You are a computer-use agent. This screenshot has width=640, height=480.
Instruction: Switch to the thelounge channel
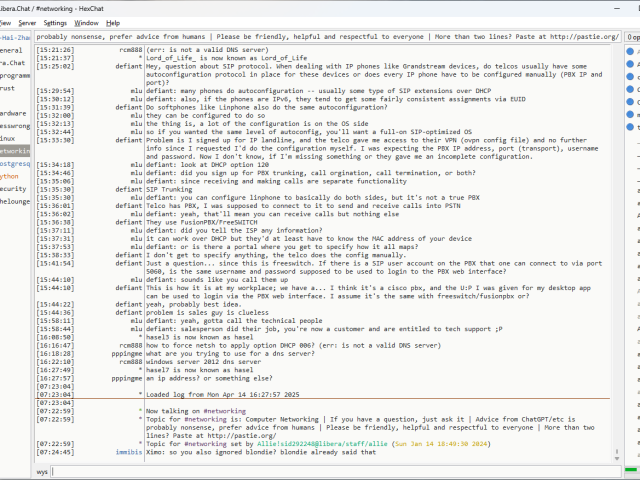coord(14,201)
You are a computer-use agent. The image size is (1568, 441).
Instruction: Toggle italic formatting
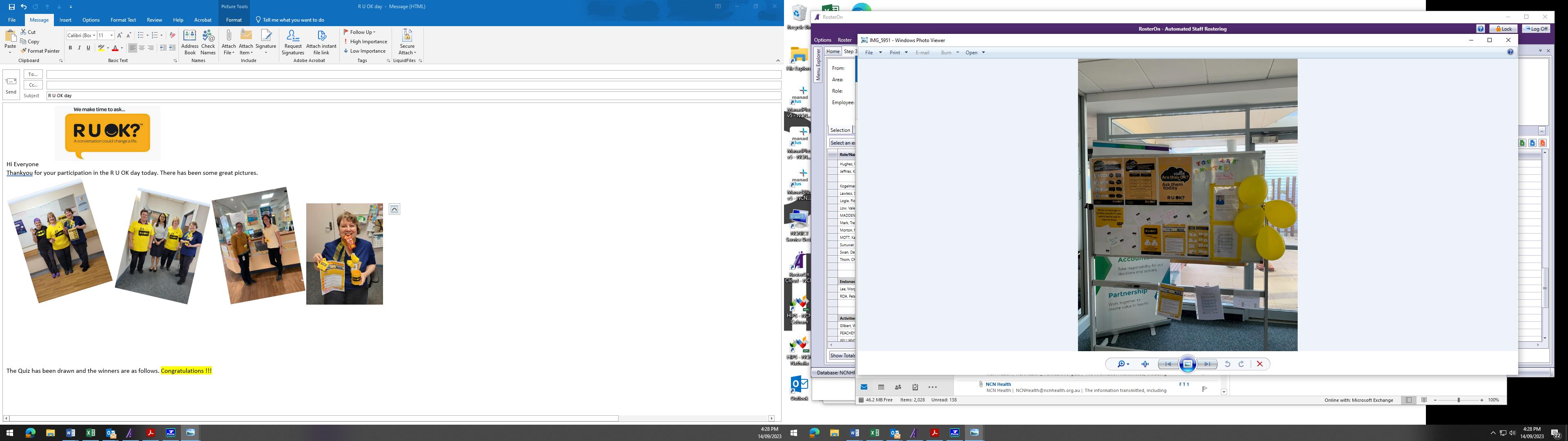point(79,48)
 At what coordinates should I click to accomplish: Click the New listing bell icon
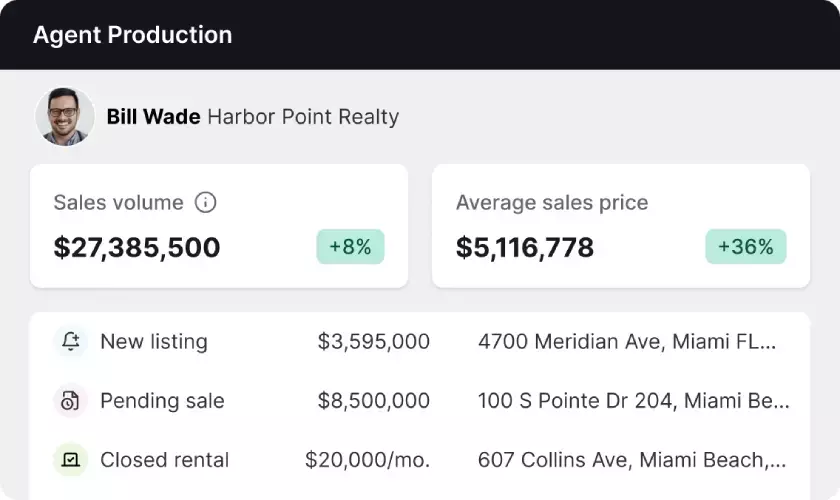(70, 341)
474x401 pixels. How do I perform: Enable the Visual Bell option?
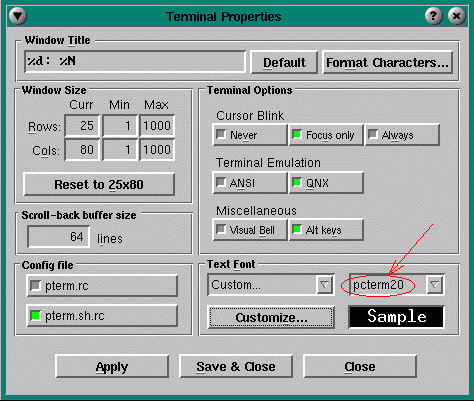250,230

******************************

List every line of the data above that contains the string "computer", treating uppercase and lowercase as different.

You are a computer-use agent. This screenshot has width=640, height=480.
You are a computer-use agent. The image size is (1568, 441).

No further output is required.